Tergnier et les guerres

Les guerres de 1870, la première et la seconde guerre mondiale.

1870

Les troupes prussiennes défilent à Tergnier le 15 novembre 1870, après avoir assiégé et investi La Fère ; le 19 novembre, les 7ème et 11ème Compagnies des volontaires de la Somme et une Compagnie des mobiles du Gard, en tout 800 hommes avec 4 canons, partis de Ham, attaquent Vouël et Tergnier ou plusieurs centaines d’ennemis s’étaient retranchés dans les maisons. Imprudents, les soldats français s’engagent dans les rues où ils sont fusillés à bout portant. Le 25 novembre, les Allemands bombardent l’agglomération avec de la grosse artillerie. Dans aucun document on ne signale de dommage « matériels » locaux pendant le conflit. Quelques mois plus tard, l’armée française se retrouve dans notre commune.
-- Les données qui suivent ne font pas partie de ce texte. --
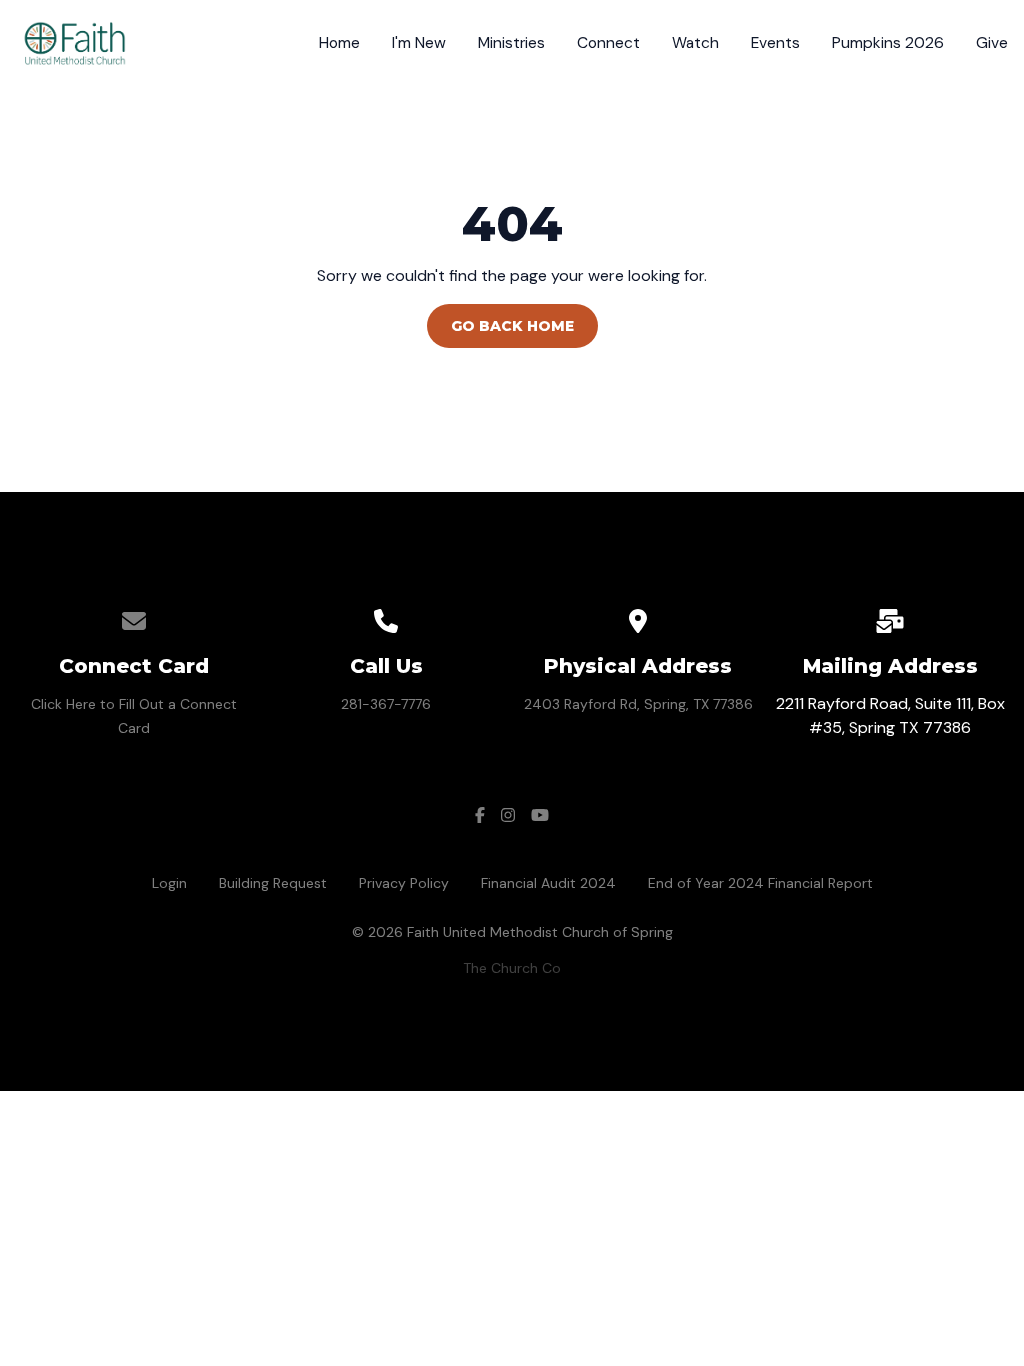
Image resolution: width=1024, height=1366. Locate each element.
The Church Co (512, 968)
Tergnier est évacué par les troupes ennemies entre les mois de mars et mai 1872 (La France ayant réglé le paiement de la 2ème tranche d’indemnité exigée).

La première guerre mondiale

1914-1918 : le 27 août 1914, l’Armée alliée anglaise (1er corps, Général Haig) est à Tergnier.

Tergnier est envahi dès le 2 septembre 1914. Vers le 25 septembre, tous les hommes de 18 à 45 ans sont dirigés sur le camp d’Altengrabave, en Allemagne.
Impossible de décrire l’immensité des souffrances endurées par la population sous l’occupation : faim, froid, travail forcé, représailles, évacuation, dispersion des familles, etc…

Nous ne parlerons pas de ces soldats « bleu horizon », de ces prisonniers, de ces morts dont les noms glorieux sont inscrits sur le marbre du Monument du Parc Sellier ou sur la plaque de la Gare.

Dès l’exode des habitants, biens « généraux » et biens individuels, sont détruits par l’ennemi au cours de sa retraite stratégique de 1917. Tergnier est rasé, et repris par les troupes françaises (du 5 au 19 mars 1917).

Réoccupé par les Allemands en Mars 1918, la ville est libérée le 7 septembre par l’armée Humbert.

Le 7 novembre 1918, à 20 h 30, arrivent à Haudroy (près de La Capelle) des plénipotentiaires allemands menés par le Général Von Winterfendt ; ils sont reçus par le Capitaine Lhuillier, commandant le 1er Bataillon du 171ème Régiment d’Infanterie, commandé lui-même par le Commandant de Bourbon Busset.

Le Caporal Clairon Sellier sonne le « cessez-le-feu ».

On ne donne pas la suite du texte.